Much of this mud-flinging is flawed. He won’t bring an end to the United Kingdom as an economic powerhouse, it won’t be the end to capitalism, it wont be the end of the Labour party and it doesn’t have to be the case that this is the end of the “Left” being in power. As bold as it might be to say, Jeremy Corbyn could be the one person to bring all corners of the United Kingdom together.

It has been put forward that the Overton Window of politics shifted towards the right post Thatcher and that Tony Blair killed the left of the Labour party. Margaret Thatcher is ironically the most quoted individual during this leadership debate, with her stating that New Labour was her greatest achievement. As supportive of market forces and business as Tony Blair was, keep in mind this is a man who introduced the Human Rights Act, removed the majority of hereditary peers from the House of Lords, raised taxes, introduced a minimum wage and increased child benefit by 72% in 8 years. You cannot claim that this man was inherently Tory or right wing.

The biggest flaw by the Parliamentary Labour Party in the last 5 years post Blair/Brown was to allow the conversation to be dictated by the Conservative Party. They fell into the trap that meant they continued on their drift towards the right, even Ed Milliband who was famously called Red Ed when made leader became blue labour or to use that most Tory of labels, “One Nation Labour”. They reinforced the idea that economic competence was inextricably linked to austerity. By attempting to distance themselves from Tony Blair and Gordon Brown, they actually pushed themselves further to the right. The Paliamentary Labour Party may have followed suit with a new breed of young “Blairites”, but they failed to bring their electorate with them.

Labour lost ground to UKIP in the north and the SNP in Scotland. UKIP are often wrongly framed as a right-wing party but it’s more appropriate to describe them as nationalist. This is not one and the same. In 2010 Labour lost the middle class because of tax-heavy policies. Labour regained much of its Tory votes in the north but those working class protest votes that left Labour in 2010 to the Lib Dems didn’t come back in 2015 and instead went to UKIP. It’s also clear that the SNP decimated Labour due to their abandonment of the left. Interestingly the Conservative party whilst in government learnt a few tricks from their Liberal Democrat partners. They took up the “One Nation Conservative” banner coined by Disraeli. He devised it to appeal to working class men as a solution to worsening divisions in society. In the Liberal Democrat heartlands and following their betrayal in power, it worked with the Conservative moping up most of the South West.

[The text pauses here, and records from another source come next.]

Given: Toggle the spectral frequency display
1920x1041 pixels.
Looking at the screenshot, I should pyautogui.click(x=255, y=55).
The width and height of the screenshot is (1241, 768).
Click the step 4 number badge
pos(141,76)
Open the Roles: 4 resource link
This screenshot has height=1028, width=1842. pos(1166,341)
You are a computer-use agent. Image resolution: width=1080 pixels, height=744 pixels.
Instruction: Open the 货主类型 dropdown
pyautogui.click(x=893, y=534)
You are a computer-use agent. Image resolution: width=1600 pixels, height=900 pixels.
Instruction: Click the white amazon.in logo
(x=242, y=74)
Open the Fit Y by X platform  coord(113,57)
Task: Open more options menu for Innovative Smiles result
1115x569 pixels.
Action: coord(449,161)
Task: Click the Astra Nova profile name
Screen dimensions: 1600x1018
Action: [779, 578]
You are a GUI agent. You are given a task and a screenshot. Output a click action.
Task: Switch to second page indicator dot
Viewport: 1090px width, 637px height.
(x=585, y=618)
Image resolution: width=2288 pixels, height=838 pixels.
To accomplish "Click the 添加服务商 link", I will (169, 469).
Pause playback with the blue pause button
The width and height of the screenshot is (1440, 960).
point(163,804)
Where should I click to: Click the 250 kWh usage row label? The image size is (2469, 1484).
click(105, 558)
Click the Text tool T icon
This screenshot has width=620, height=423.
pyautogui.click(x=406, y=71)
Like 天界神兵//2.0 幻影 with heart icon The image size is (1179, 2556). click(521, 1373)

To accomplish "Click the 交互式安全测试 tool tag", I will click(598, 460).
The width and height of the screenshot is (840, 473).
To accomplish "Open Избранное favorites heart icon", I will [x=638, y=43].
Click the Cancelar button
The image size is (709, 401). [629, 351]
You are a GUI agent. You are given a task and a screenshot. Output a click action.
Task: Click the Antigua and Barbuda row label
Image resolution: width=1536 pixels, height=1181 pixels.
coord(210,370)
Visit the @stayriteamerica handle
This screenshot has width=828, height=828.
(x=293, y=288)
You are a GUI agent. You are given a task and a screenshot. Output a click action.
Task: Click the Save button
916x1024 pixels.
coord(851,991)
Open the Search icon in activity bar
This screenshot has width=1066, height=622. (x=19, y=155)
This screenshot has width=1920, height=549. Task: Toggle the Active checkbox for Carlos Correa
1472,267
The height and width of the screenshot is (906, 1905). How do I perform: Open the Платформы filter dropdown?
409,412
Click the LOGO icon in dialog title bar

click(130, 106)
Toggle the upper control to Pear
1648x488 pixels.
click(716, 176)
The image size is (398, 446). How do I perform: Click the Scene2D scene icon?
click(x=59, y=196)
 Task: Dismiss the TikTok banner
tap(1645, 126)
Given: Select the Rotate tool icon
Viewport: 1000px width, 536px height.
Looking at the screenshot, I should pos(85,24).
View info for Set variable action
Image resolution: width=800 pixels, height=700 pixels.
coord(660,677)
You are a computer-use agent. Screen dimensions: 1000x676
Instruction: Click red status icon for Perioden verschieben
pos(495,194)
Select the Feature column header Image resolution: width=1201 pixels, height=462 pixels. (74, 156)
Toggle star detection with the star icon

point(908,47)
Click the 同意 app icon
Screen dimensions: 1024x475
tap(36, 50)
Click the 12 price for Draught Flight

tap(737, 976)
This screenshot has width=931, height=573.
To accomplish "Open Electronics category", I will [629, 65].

This brings us to the Labour Party in the post-election hangover and effectively leaderless and rendered totally neutered by there constants attempts to be better than the Tories at their own game. It is all about business and not about social fairness. We started the leadership contest with two sub-par center right, one sub-par center-left and a quiet innocuous and rebellious hard-left candidate let in to throw a bone to the activists. Very quickly Andy Burnham shifted his position from the left and jumped right in with Blue Labour. This meant you had a three person echo chamber and just the one dissenting voice. One voice that was different and a voice that wasn’t about personal attacks, but about giving an alternative. What the PLP has soon realised, is that the Labour Party doesn’t consist of little Tony Blair’s. That the left of the party is very much real and one that doesn’t like being either labeled as stupid or wrong.

Then came the deciding factor came. The Labour Party failed to contest the deep cuts to the welfare system. This was the final straw in the abandonment of the left and sealed what seems to be a now inevitable victory. The surge from the left supporting Corbyn doesn’t consist of angry coal miners from the Socialist or Trade Union parties, rampant vegan feminists from the Greens or Tories trying to undermine the process. It consists of run of the mill Labour supporters and voters, the working class and middle class. Jeremy Corbyn speaks to what has been missing for the last five years.

I don’t see him becoming Prime Minister, but he will remind the Parliamentary Labour Party that for them to be successful, the left must not be forgotten about. I will be voting for Jeremy with the Labour’s best interests in mind. Labour cannot win by trying to do what the Tories do best, but by doing what Labour does best. Ensuring fairness and social equality for all.

When that becomes the priority of a leader-in-waiting then the centrist position will be a tenable one to hold.